SOURCE DOCUMENT:

3.2 Case study: preparing data for disease trajectory analysis
LUKB streamlines the process of preparing local UK Biobank data and requires three key inputs for data preparation: the downloaded UK Biobank encrypted data file (.enc), its corresponding decryption key (.key) and the MD5 string for the encrypted file. This case study demonstrates how LUKB handles data preparation for disease trajectory analysis, which involves information about sex, age, ethnics, body mass index (BMI), ICD-10 diagnoses, and corresponding diagnosing time (Field ID: 31, 21022, 21000, 21001, 41270, and 41280) of each participant. The main steps are outlined below (Fig. 2), with additional details available in the Supplementary Data.
3.2.1 Import UK Biobank data into LUKB
To begin the data preparation process, users upload the downloaded encrypted UK Biobank data file (.enc), the corresponding key file (.key), and the MD5 string to LUKB after logging in in the “Add Dataset” tab. Once the upload is complete, the data preparation task can be initiated by clicking “Start preparing your data,” with task status tracked via the log file.
3.2.2 Extract raw spreadsheet data
After the data are successfully imported, researchers can extract specific fields for further analysis. In this case, we selected and provided fields for sex, age, BMI, ICD-10 diagnosis, and diagnosis dates. After previewing the data to confirm correctness, the extraction process was started by clicking the “Extract data!”. The extraction task status is updated every 5 s, and once completed, the extracted data are available for download or further processing via the “Download” button.
3.2.3 Map data for disease trajectory analysis
The extracted UK Biobank often contains coded files that are not immediately interpretable. The “Data Mapping” component decodes these fields, converting them into meaningful real-world labels. After selecting the extracted data file to map, the mapping process is initiated by clicking “data map” button. The mapped file can be previewed in the right panel. After mapping, the data for disease trajectory were ready.
3.2.4 Explore data characteristics
Before proceeding with the analysis, researchers can explore key characteristics of the data to ensure data integrity and avoid potential biases. For example, using LUKB, researchers can examine BMI distributions across different demographic groups, such as comparing BMI ≥25 between males and females. This step ensures that the data are well-prepared for unbiased downstream analysis.

EXERCISE INSTRUCTIONS:
1. In the LUKB case study, how often is the status of the extraction task updated?
2. Reproduce the LUKB case study word for word from "3.2.3 Map data" to "unbiased downstream analysis.".

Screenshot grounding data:
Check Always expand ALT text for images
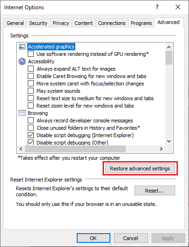This screenshot has height=247, width=189. pyautogui.click(x=31, y=69)
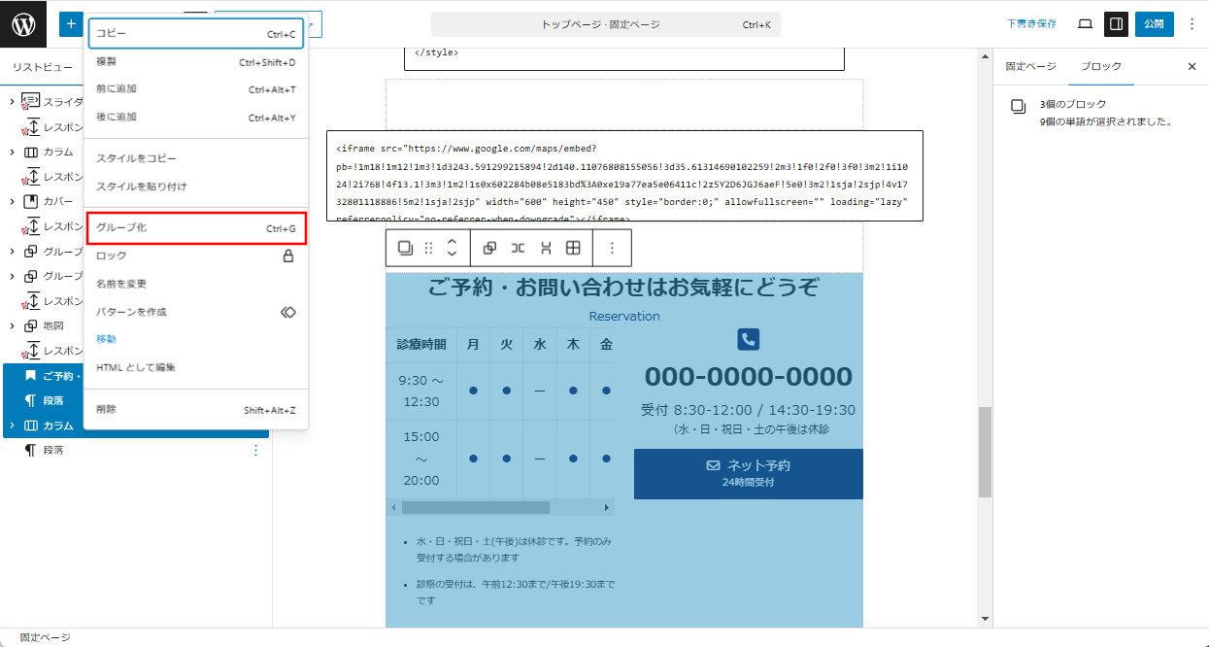Screen dimensions: 1209x647
Task: Convert the selection to a row layout
Action: tap(518, 248)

ANSWERS IN ORDER:
1. Every 5 s.

2.
3.2.3 Map data for disease trajectory analysis
The extracted UK Biobank often contains coded files that are not immediately interpretable. The “Data Mapping” component decodes these fields, converting them into meaningful real-world labels. After selecting the extracted data file to map, the mapping process is initiated by clicking “data map” button. The mapped file can be previewed in the right panel. After mapping, the data for disease trajectory were ready.
3.2.4 Explore data characteristics
Before proceeding with the analysis, researchers can explore key characteristics of the data to ensure data integrity and avoid potential biases. For example, using LUKB, researchers can examine BMI distributions across different demographic groups, such as comparing BMI ≥25 between males and females. This step ensures that the data are well-prepared for unbiased downstream analysis.